Scrapy Requests and Responses: The Complete Beginner's Guide (With Secrets the Docs Don't Tell You)

Published: 2 days ago (December 23, 2025 at 02:47 AM EST)

6 min read

Source: Dev.to

1. The Basics

Concept	What it means in Scrapy
Request	An object that says “I want to visit this URL”.
Response	An object that contains what the website sent back (HTML, JSON, etc.).

Think of web scraping like a conversation:

Request:  "Hey website, can you show me this page?"
Response: "Sure, here's the HTML!"

2. What Scrapy does behind the scenes

A minimal spider:

import scrapy

class MySpider(scrapy.Spider):
    name = 'myspider'
    start_urls = ['https://example.com']

    def parse(self, response):
        # Do something with response
        pass

What really happens

def start_requests(self):
    for url in self.start_urls:
        yield scrapy.Request(url=url, callback=self.parse)

Scrapy automatically creates a Request for each URL in start_urls and sends it to parse.

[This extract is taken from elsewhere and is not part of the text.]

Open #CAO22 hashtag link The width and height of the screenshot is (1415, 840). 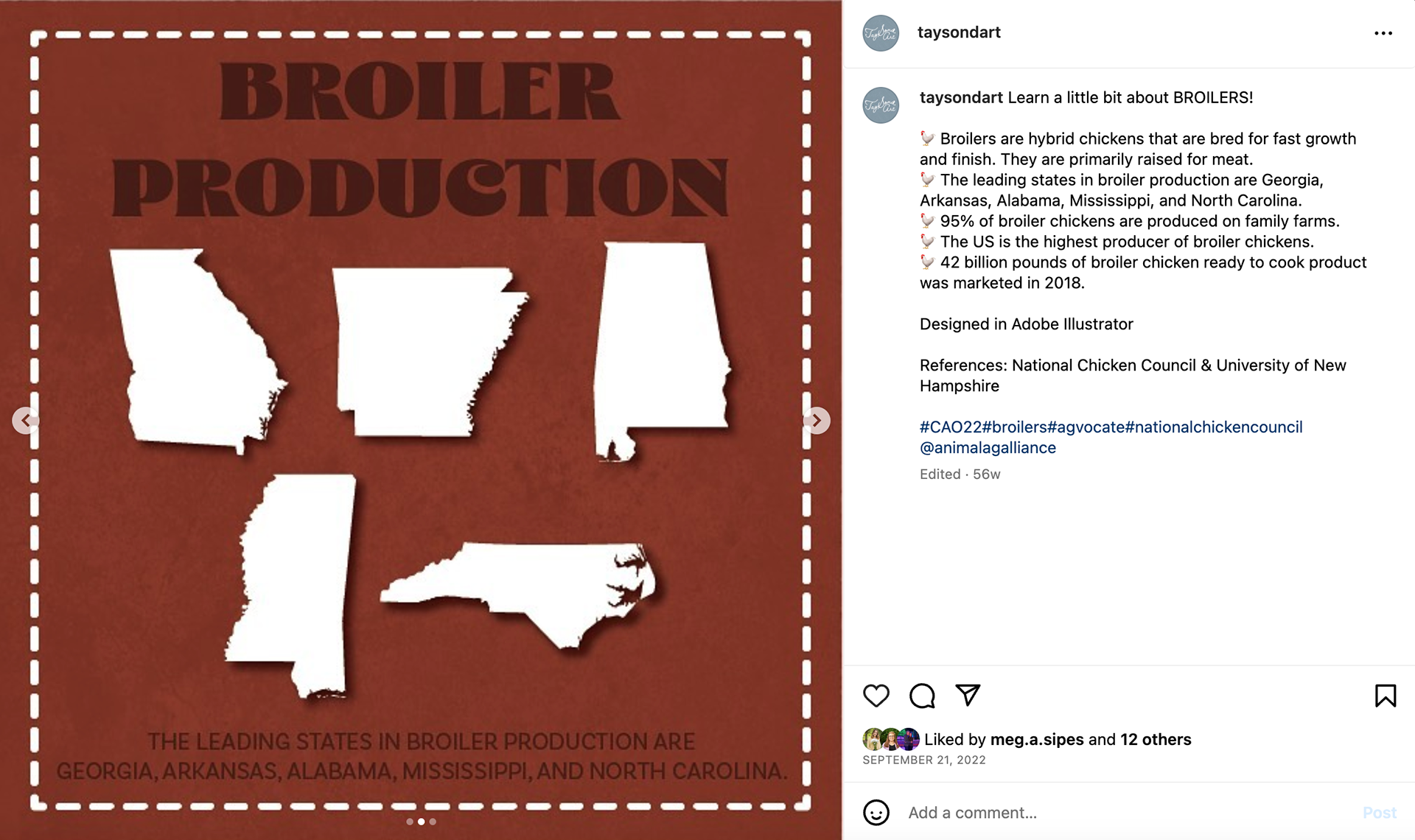(x=951, y=427)
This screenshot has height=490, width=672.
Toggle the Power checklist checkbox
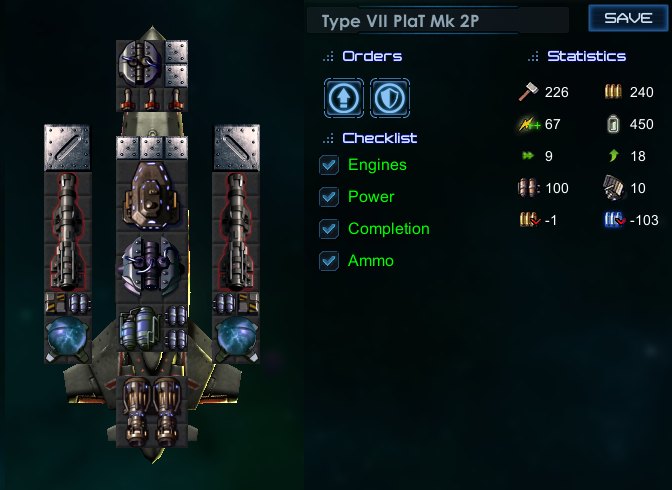coord(329,197)
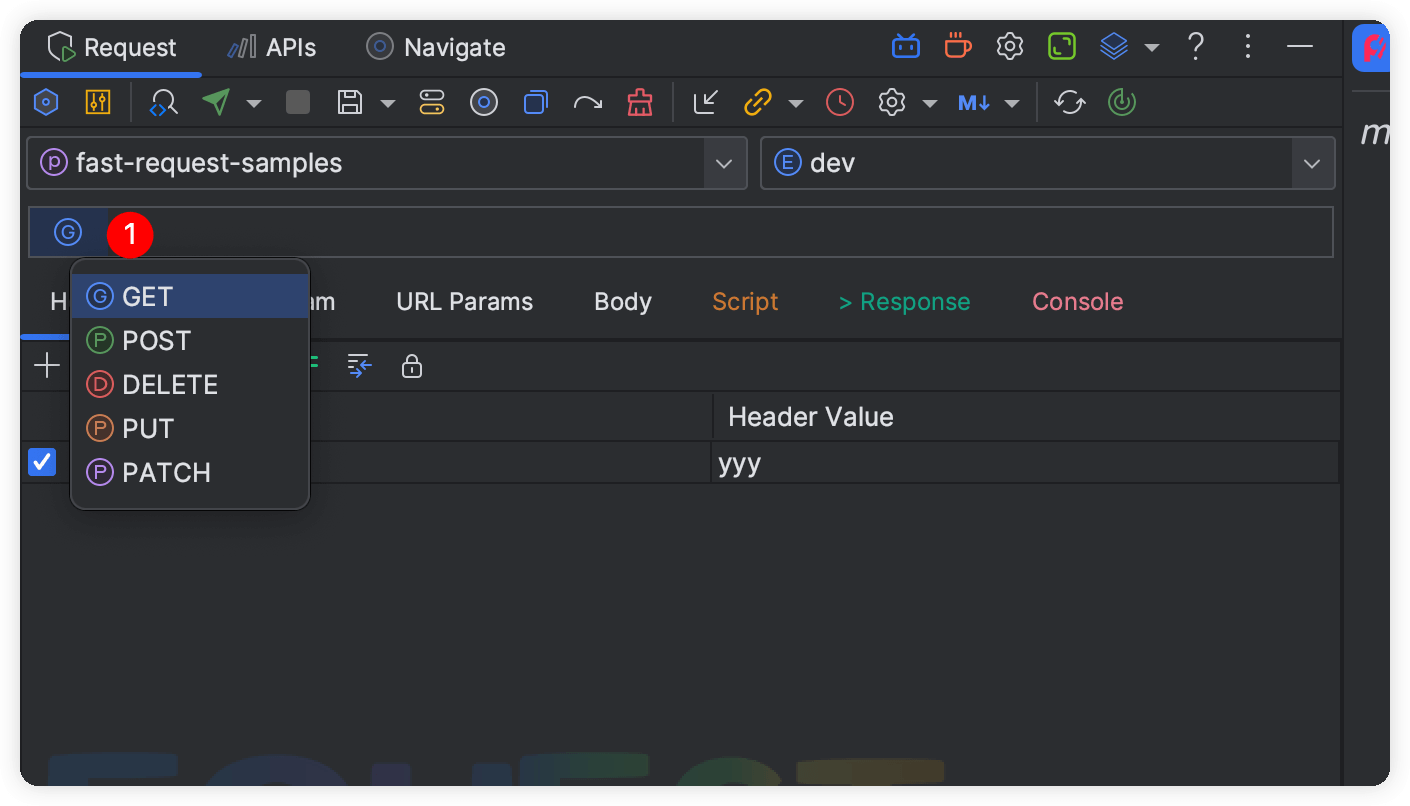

3. Creating Requests Manually

You can build requests yourself to control every detail:

import scrapy

class MySpider(scrapy.Spider):
    name = 'myspider'

    def start_requests(self):
        yield scrapy.Request(
            url='https://example.com',
            callback=self.parse,
            method='GET',
            headers={'User-Agent': 'My Custom Agent'},
            cookies={'session': 'abc123'},
            meta={'page_num': 1},
            dont_filter=False,
            priority=0,
        )

    def parse(self, response):
        # Process response
        pass

3.1 Request Parameters (quick reference)

Parameter	Description
`url`	Target URL (required).
`callback`	Function that will receive the `Response`. Defaults to `parse`.
`method`	HTTP method (`GET`, `POST`, `PUT`, `DELETE`, …). Default: `GET`.
`body`	Raw request body (useful for `POST`, `PUT`).
`headers`	Custom request headers.
`cookies`	Cookies to send with the request.
`meta`	Arbitrary dict passed to the `Response` (`response.meta`). Great for sharing data between callbacks.
`dont_filter`	If `True`, Scrapy will not filter this URL as a duplicate.
`priority`	Integer priority; higher values are processed first (default = 0).

Examples

# 1️⃣ Simple URL
yield scrapy.Request(url='https://example.com/products')

# 2️⃣ Custom callback
yield scrapy.Request(
    url='https://example.com/products',
    callback=self.parse_products,
)

def parse_products(self, response):
    # Handle response here
    pass

# 3️⃣ POST request with JSON body
yield scrapy.Request(
    url='https://example.com/api',
    method='POST',
    body='{"key": "value"}',
    headers={'Content-Type': 'application/json'},
)

# 4️⃣ Custom headers
yield scrapy.Request(
    url='https://example.com',
    headers={
        'User-Agent': 'Mozilla/5.0',
        'Accept': 'text/html',
        'Referer': 'https://google.com',
    },
)

# 5️⃣ Cookies
yield scrapy.Request(
    url='https://example.com',
    cookies={'session_id': '12345', 'user': 'john'},
)

# 6️⃣ Passing data via meta
yield scrapy.Request(
    url='https://example.com/details',
    meta={'product_name': 'Widget', 'price': 29.99},
    callback=self.parse_details,
)

def parse_details(self, response):
    name = response.meta['product_name']
    price = response.meta['price']
    # Do something with name & price

# 7️⃣ Bypass duplicate filter
yield scrapy.Request(
    url='https://example.com',
    dont_filter=True,
)

# 8️⃣ Prioritise a request
yield scrapy.Request(
    url='https://example.com/important',
    priority=10,   # processed before priority 0 requests
)

4. The `Response` Object

When a request finishes, Scrapy passes a Response to the callback. Here’s what you typically get:

def parse(self, response):
    # Basic attributes
    url      = response.url               # Final URL (after redirects)
    body     = response.body              # Raw bytes
    text     = response.text              # Decoded string (default UTF‑8)
    status   = response.status            # HTTP status code (200, 404, …)
    headers  = response.headers          # Response headers (case‑insensitive dict)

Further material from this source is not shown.